*WRITTEN REQUEST*
Reproduce everything from the line containing "Where should I" down to the end of the records, leaving the pictures out.

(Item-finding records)
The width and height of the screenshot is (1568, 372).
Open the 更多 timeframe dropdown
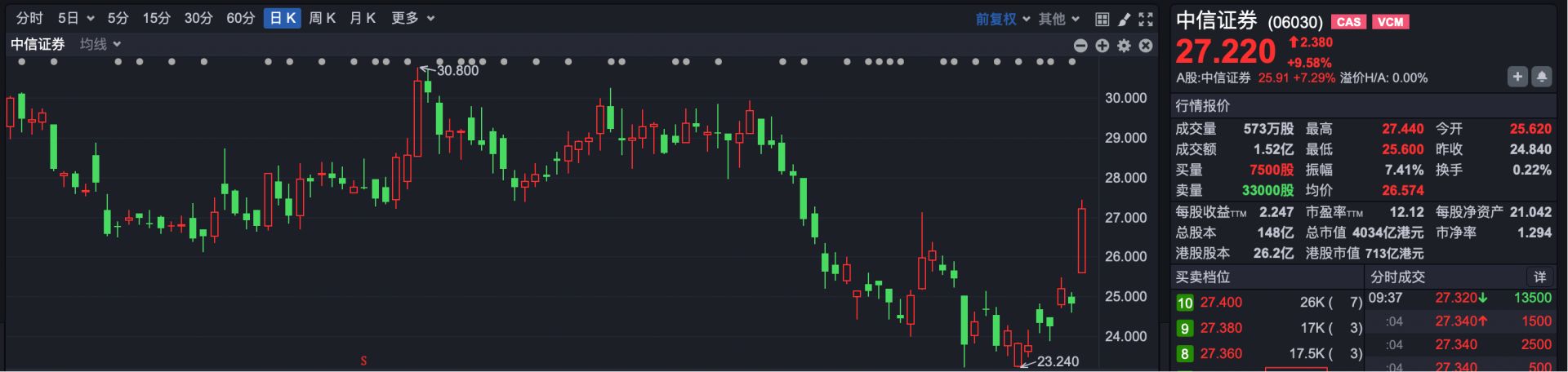(x=412, y=18)
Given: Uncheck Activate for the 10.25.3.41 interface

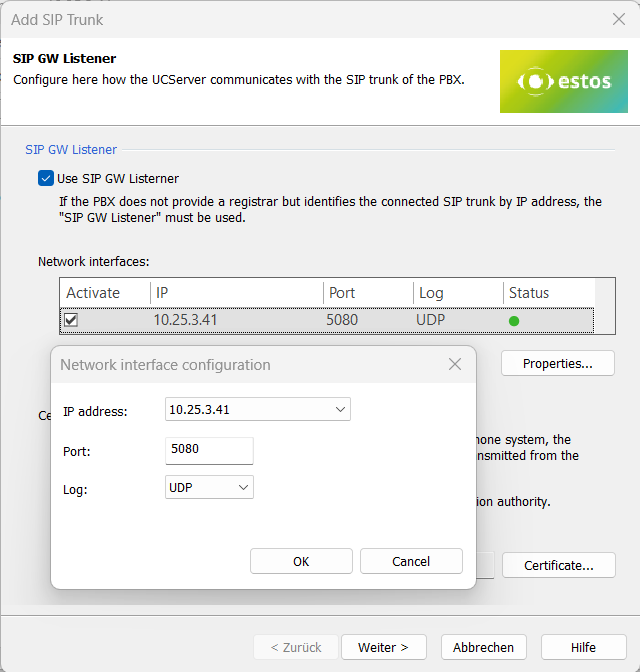Looking at the screenshot, I should [x=72, y=321].
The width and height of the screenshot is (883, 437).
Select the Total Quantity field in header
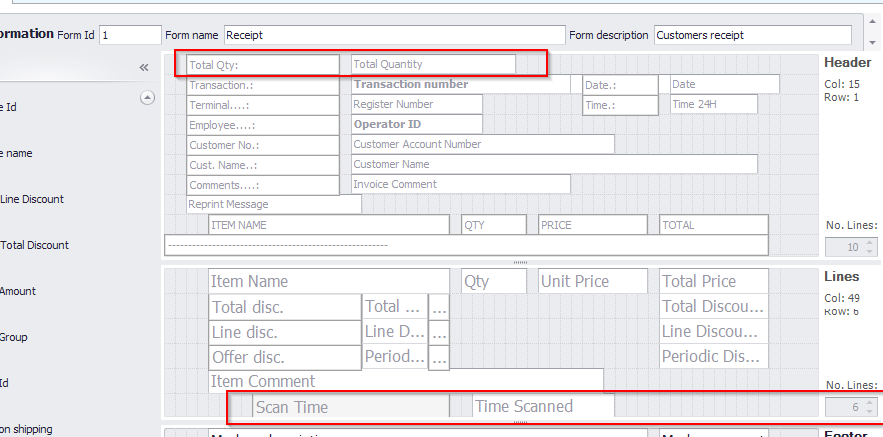point(433,64)
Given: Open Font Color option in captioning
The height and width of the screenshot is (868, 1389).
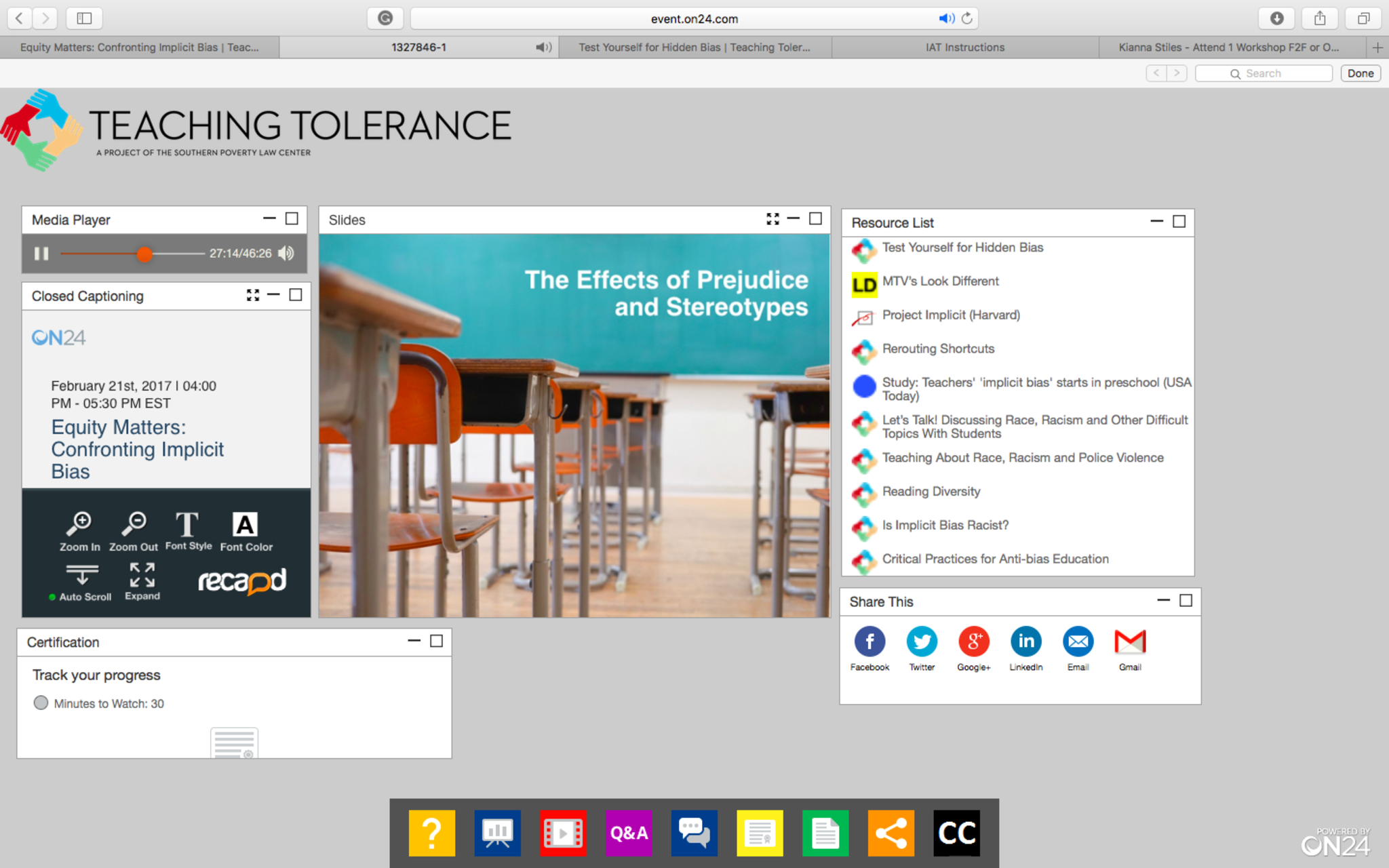Looking at the screenshot, I should click(x=245, y=526).
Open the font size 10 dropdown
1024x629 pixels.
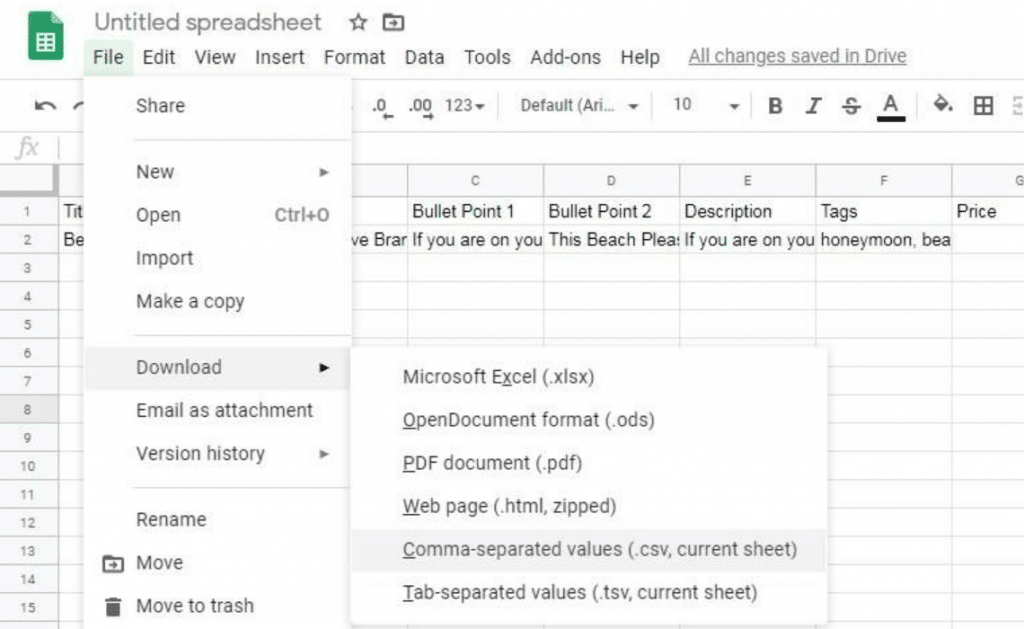click(x=706, y=105)
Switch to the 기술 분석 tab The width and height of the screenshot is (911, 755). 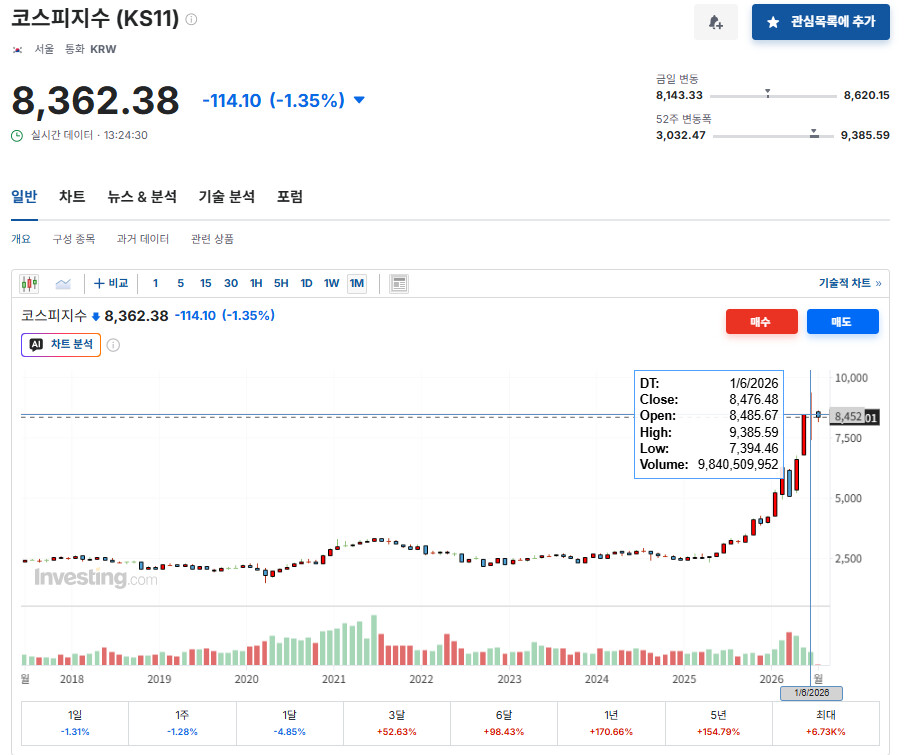(x=227, y=196)

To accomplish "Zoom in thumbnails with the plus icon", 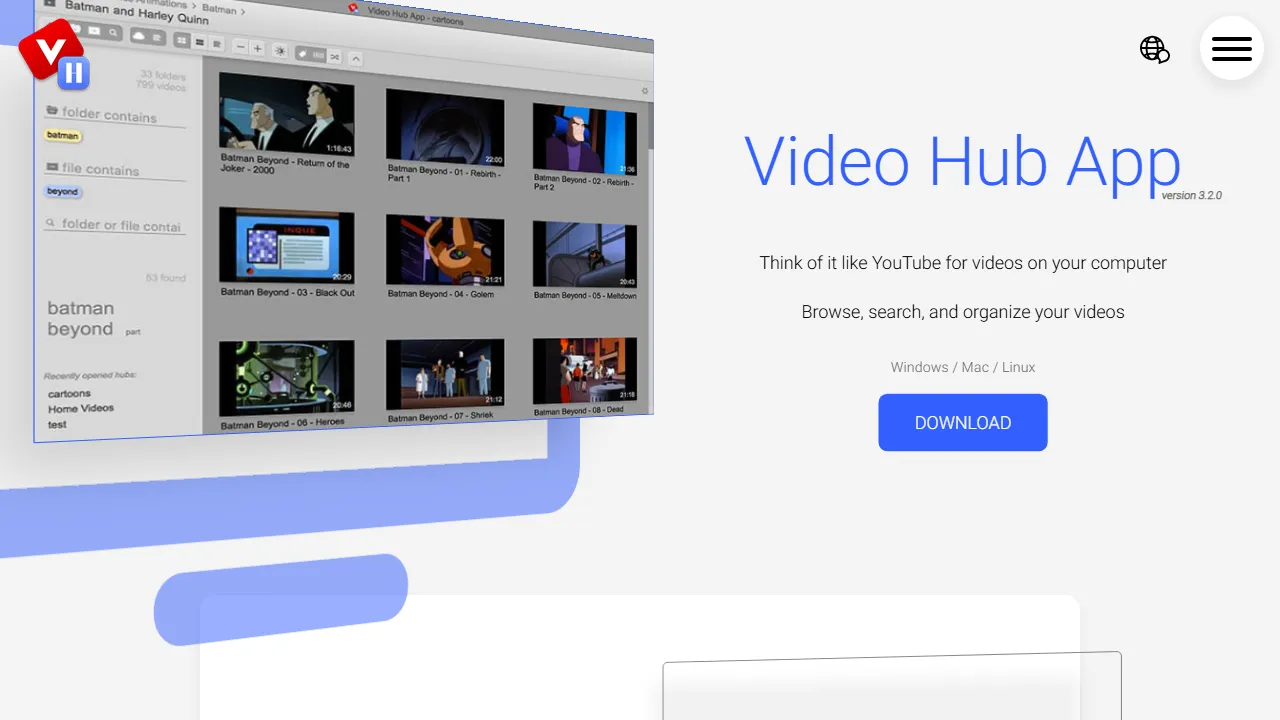I will [x=256, y=48].
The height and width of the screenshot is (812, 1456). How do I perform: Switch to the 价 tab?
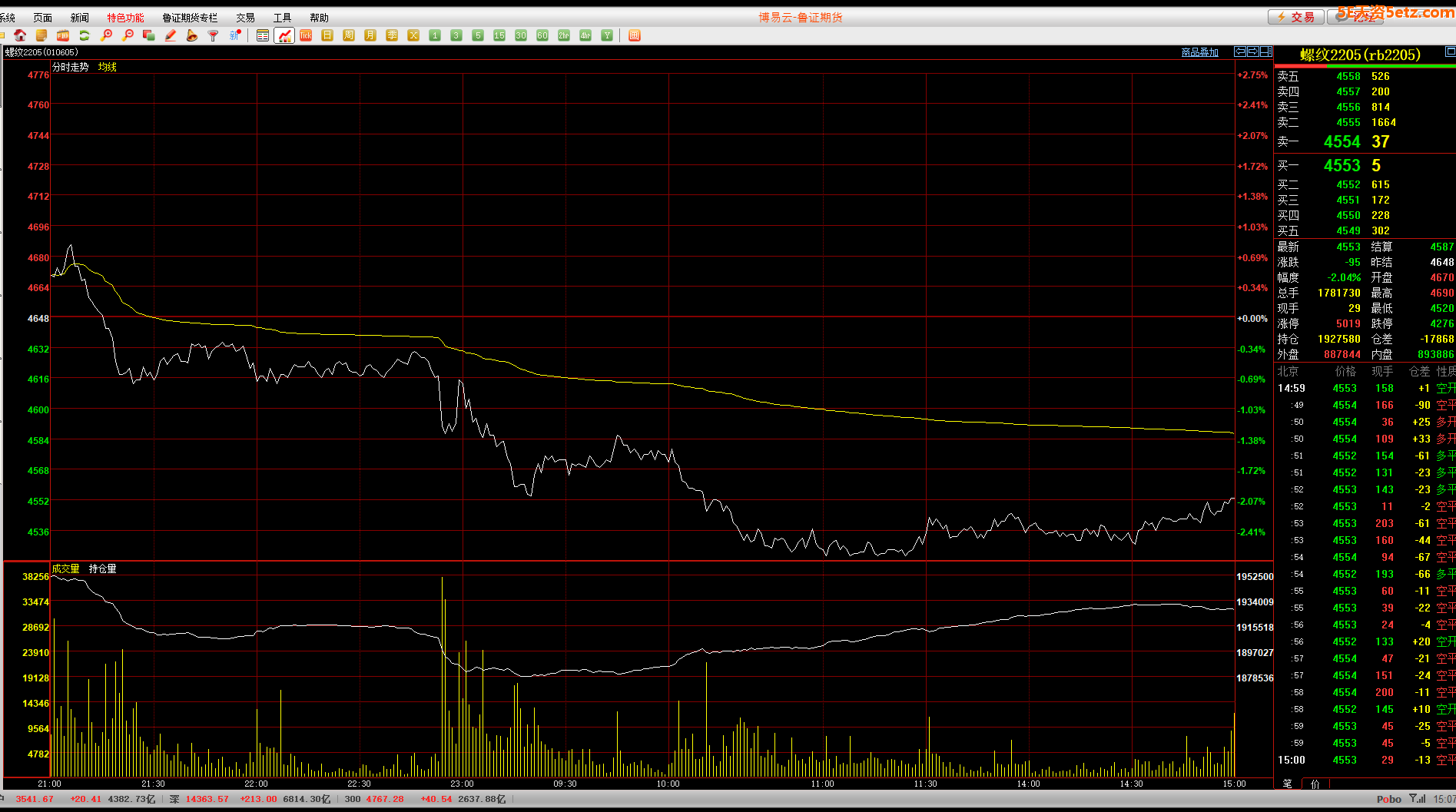pyautogui.click(x=1315, y=784)
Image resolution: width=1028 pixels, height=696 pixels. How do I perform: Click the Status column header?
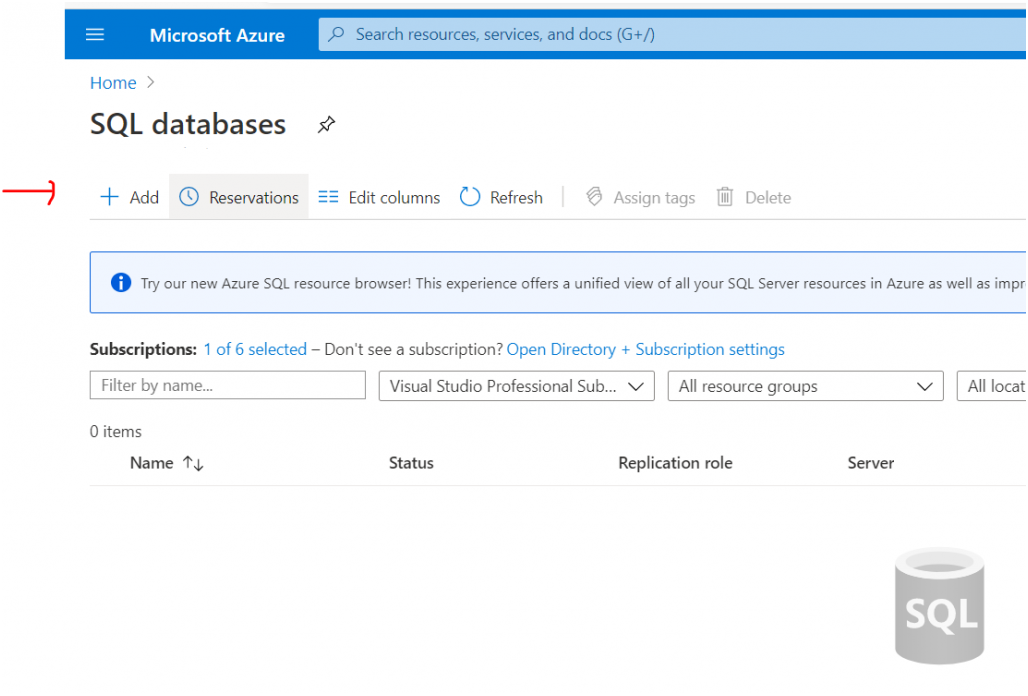(x=411, y=463)
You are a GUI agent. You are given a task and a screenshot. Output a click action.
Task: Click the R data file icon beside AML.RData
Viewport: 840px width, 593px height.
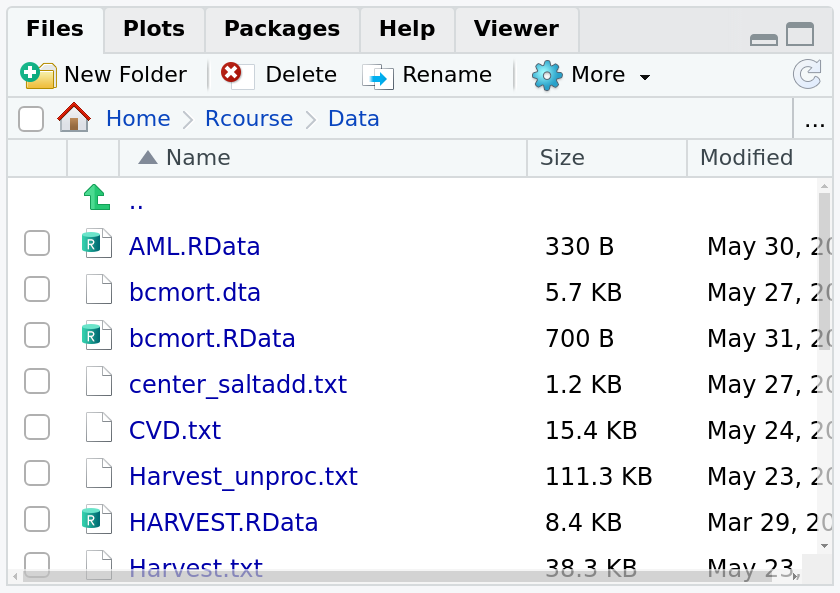[x=98, y=243]
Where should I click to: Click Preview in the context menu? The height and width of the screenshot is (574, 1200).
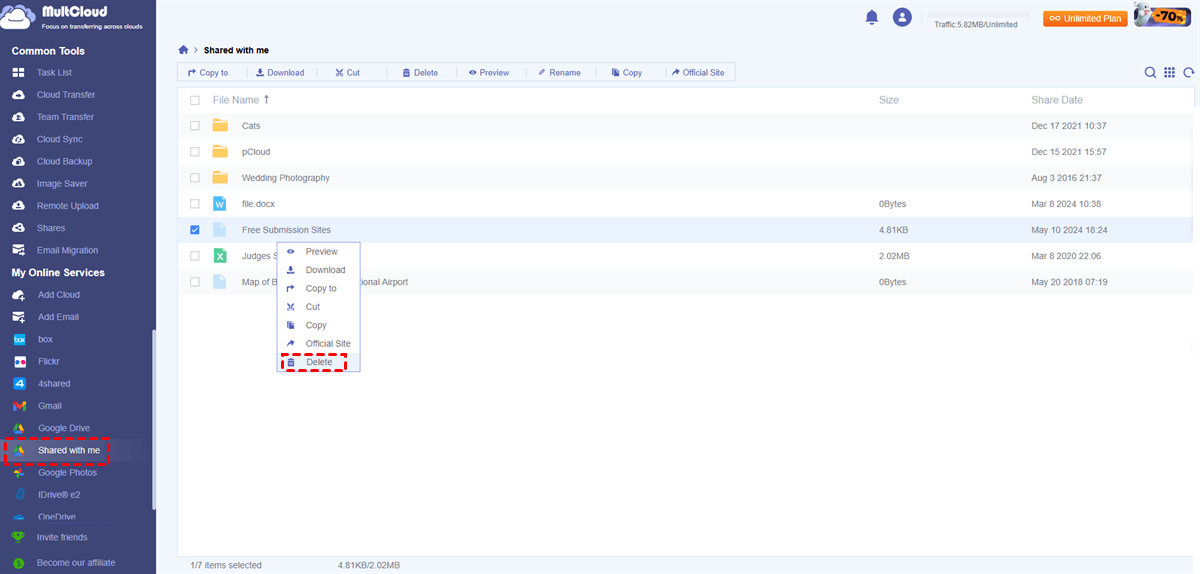point(321,252)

*WRITTEN SOLUTION*
Where should I click to: Click Preview in the context menu? The height and width of the screenshot is (574, 1200).
point(321,252)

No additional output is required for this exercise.